I soggetti beneficiari che hanno optato, in fase di domanda di ammissione a contributo, per l’applicazione del regolamento CE N. 1998/2006, relativo all’applicazione degli articoli 87 e 88 del trattato agli aiuti d’importanza minore (“de minimis”) e pubblicato nel GUCE 28.12.2006 n. L 379. Si rammenta che il presente regolamento ha sostituito, a partire dalla data 1 Gennaio 2007, il precedente regolamento (CE) n. 69/2001.

 

Quali sono i costi ammissibili relativi ai beni strumentali nuovi?

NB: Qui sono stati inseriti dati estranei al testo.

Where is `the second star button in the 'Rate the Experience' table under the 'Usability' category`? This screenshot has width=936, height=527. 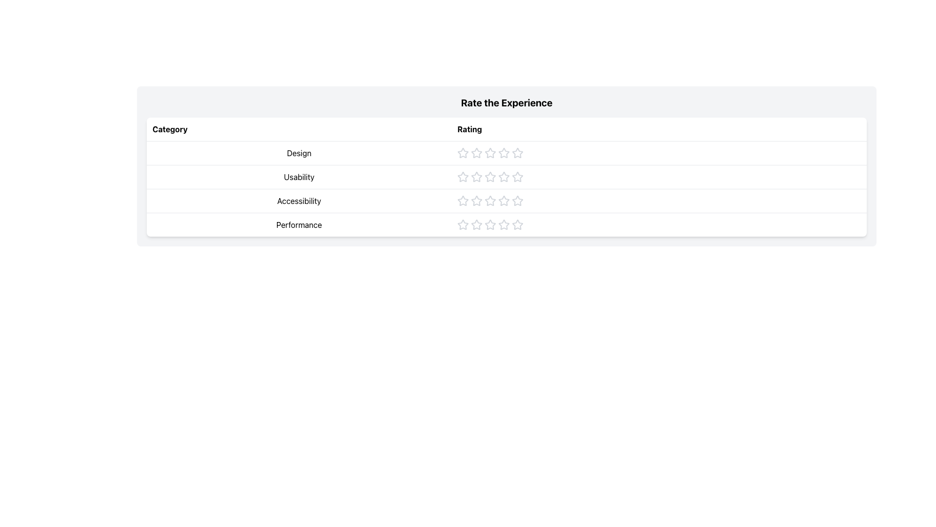 the second star button in the 'Rate the Experience' table under the 'Usability' category is located at coordinates (477, 177).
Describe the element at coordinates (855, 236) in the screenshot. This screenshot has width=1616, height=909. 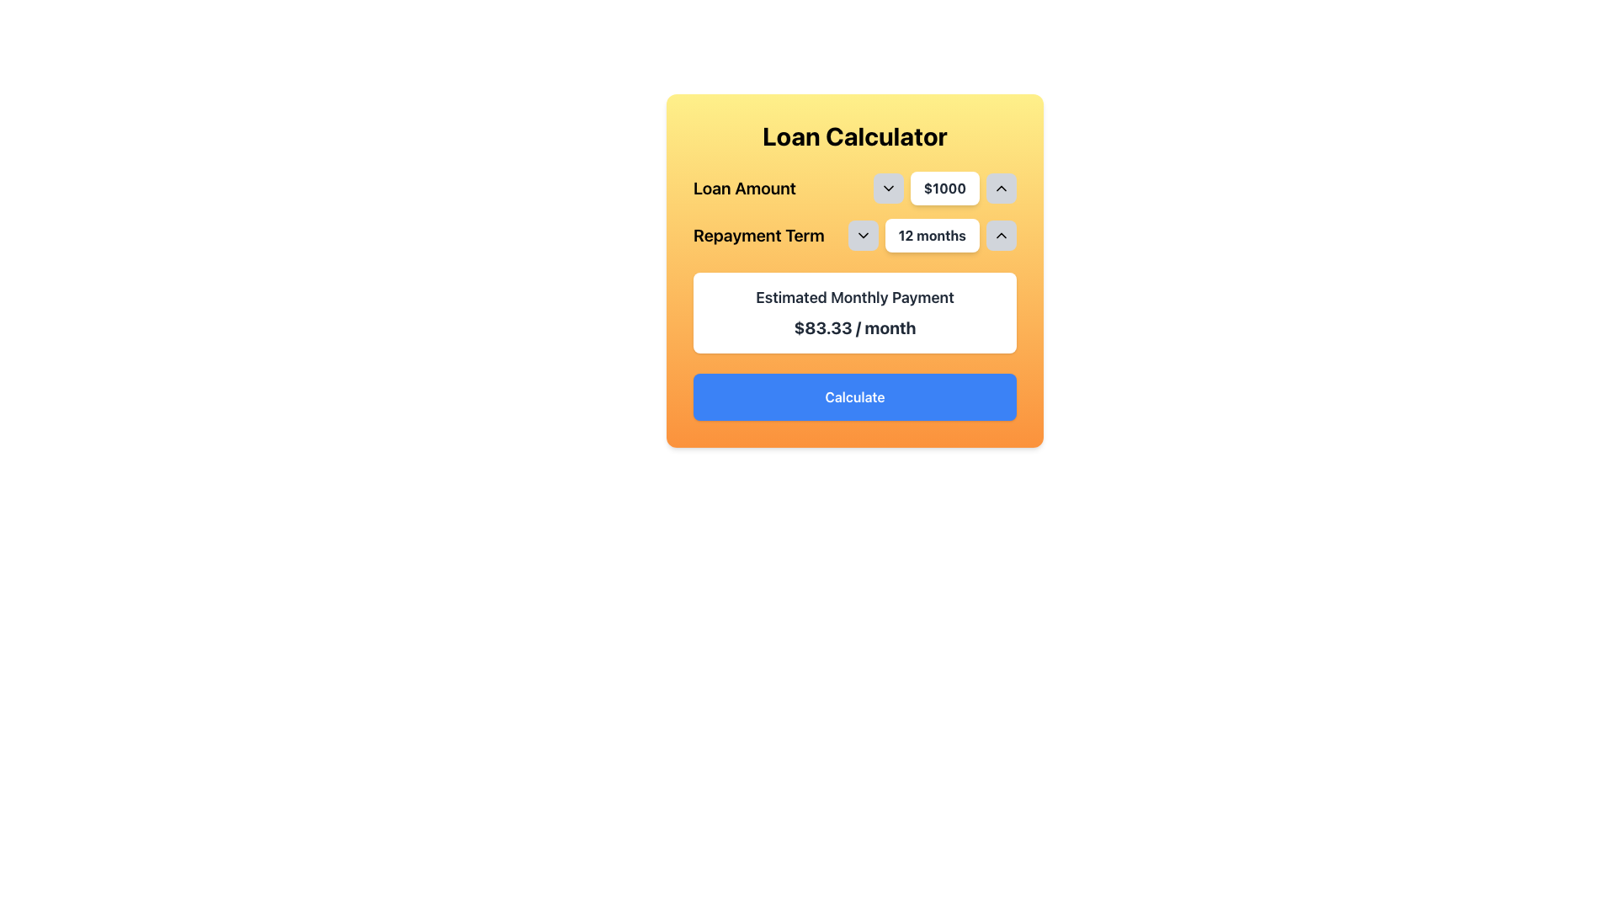
I see `the down-arrow icon within the 'Repayment Term' dropdown selector row to decrease the term value` at that location.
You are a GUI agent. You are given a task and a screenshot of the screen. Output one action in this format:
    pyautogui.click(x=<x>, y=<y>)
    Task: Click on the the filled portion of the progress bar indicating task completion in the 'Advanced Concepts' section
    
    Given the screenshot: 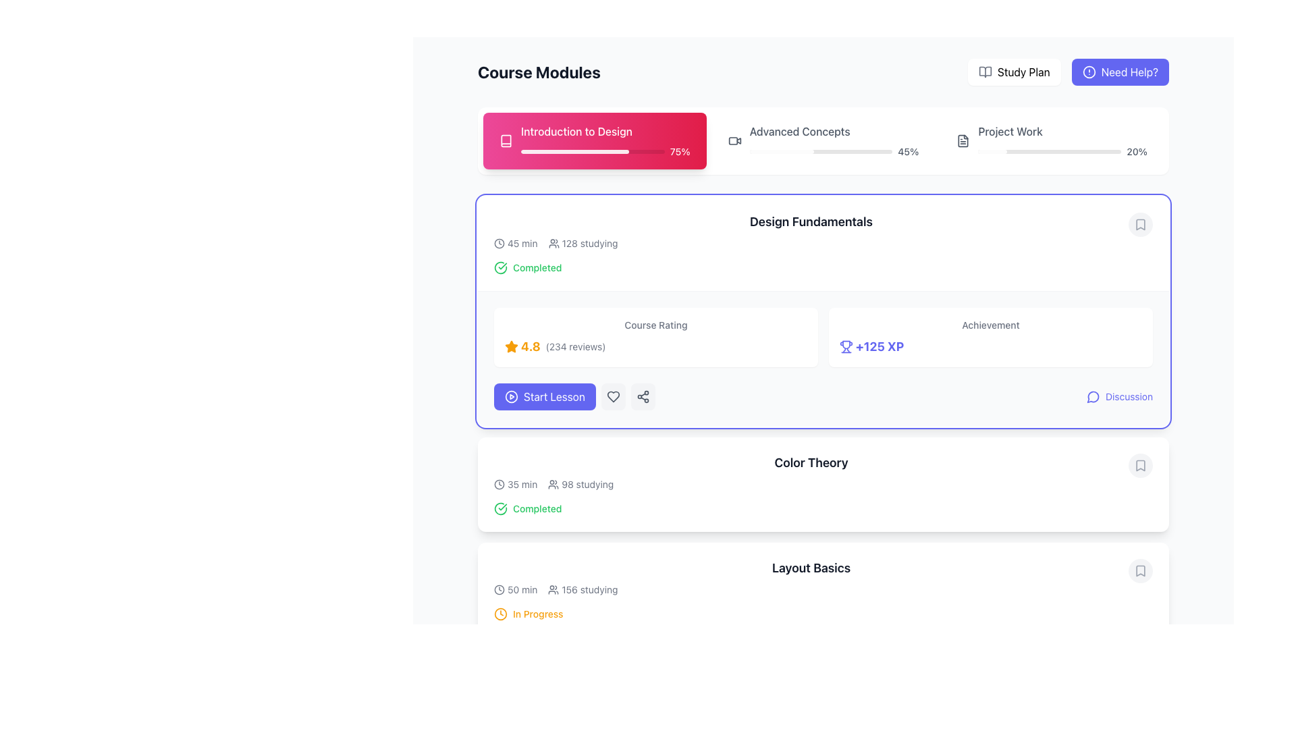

Nel caso di nuovo acquisto, il costo ammissibile sarà commisurato all’importo della fattura al netto dell’IVA, proporzionalmente all’uso effettivo per il progetto stesso (quindi l’intero importo nel caso di un utilizzo al 100%).

 

Possono rientrare anche le imprese artigiane?

Non sono previste restrizioni per le imprese artigiane.

 

Ci sono quote associative da versare?

No, non ci sono quote associative da versare.

 

Ogni patto ha validità 3 anni, alla scadenza bisogna presentarne un'altro?
 
Sì, si può presentare un nuovo Patto, nel caso si voglia essere riconosciuti con lo status di Distretto Produttivo o Metadistretto per il triennio successivo. Nel caso di rinnovo del Patto, questo potrà avere la stessa denominazione del vecchio. Il nuovo Patto conterrà un programma e un piano finanziario di massima per il successivo triennio di vigenza.